• [YOUR GOAL]: Output each record verbatim, with pictures left out.

• [RECORDS FOR THE TASK]:
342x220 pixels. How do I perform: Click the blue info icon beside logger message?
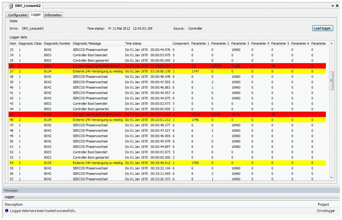tap(7, 211)
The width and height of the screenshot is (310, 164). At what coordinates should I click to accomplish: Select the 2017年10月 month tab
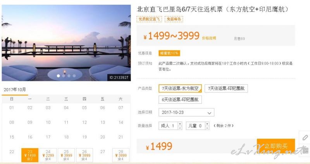[15, 90]
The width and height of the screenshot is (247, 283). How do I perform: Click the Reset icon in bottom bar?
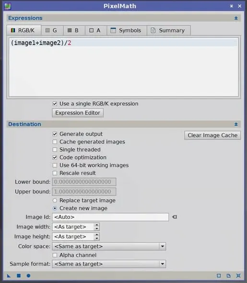(x=238, y=276)
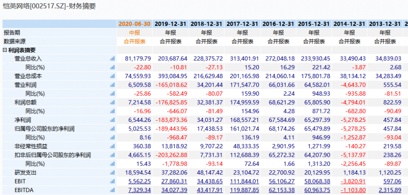Click the 2016-12-31 period column header
Image resolution: width=408 pixels, height=195 pixels.
pos(278,24)
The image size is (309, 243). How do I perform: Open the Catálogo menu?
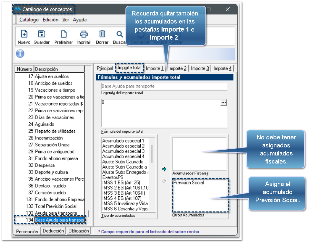click(x=29, y=20)
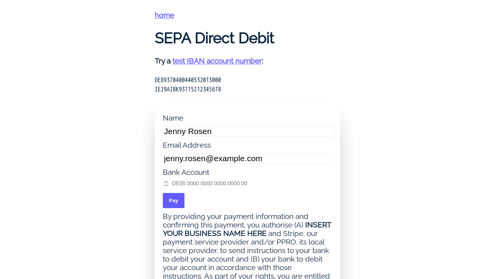Focus the Name input field

tap(248, 131)
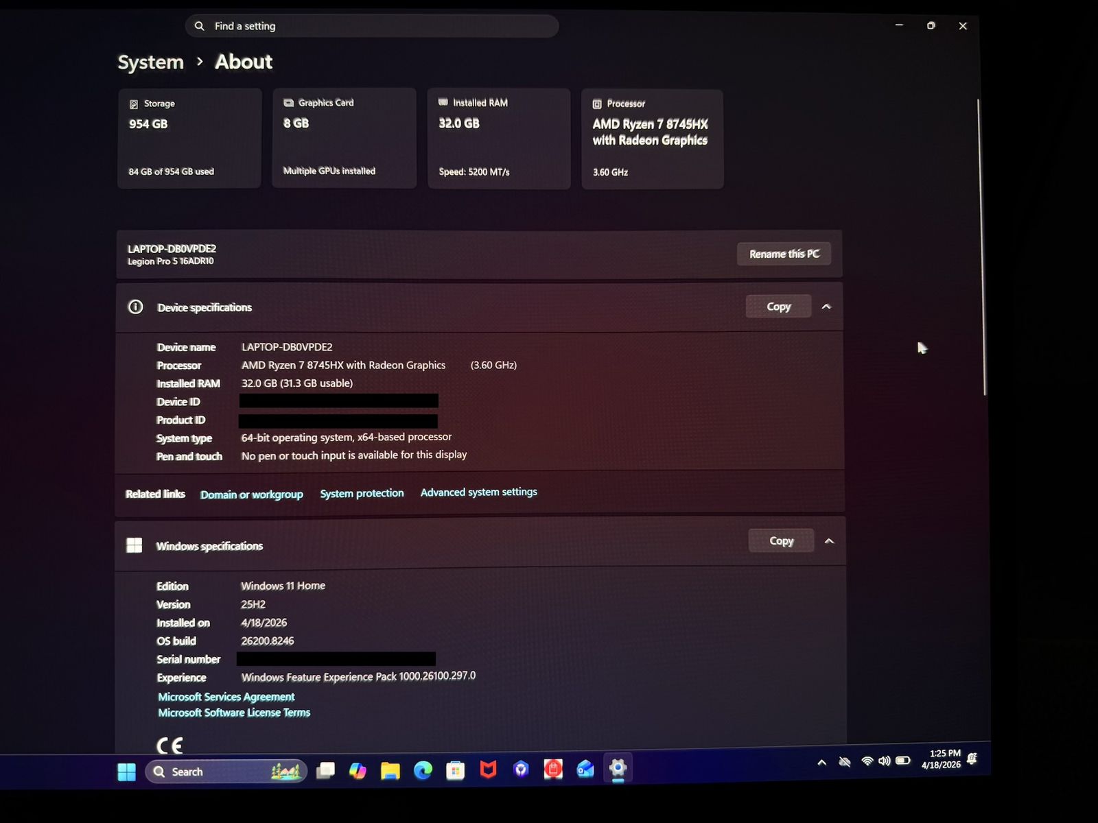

• [RESPONSE TO THE TASK]:
342x220 pixels. How do I perform: Click the blue info icon beside logger message?
tap(7, 211)
The width and height of the screenshot is (310, 164). At what coordinates should I click to accomplish: Select the 2017年10月 month tab
[15, 90]
The width and height of the screenshot is (247, 283). How do I perform: Click the Reset icon in bottom bar?
(x=238, y=276)
Click the 2016-12-31 period column header
Image resolution: width=408 pixels, height=195 pixels.
pos(278,24)
The image size is (309, 243). How do I perform: Open the Catálogo menu?
click(x=29, y=20)
Focus the Name input field

tap(248, 131)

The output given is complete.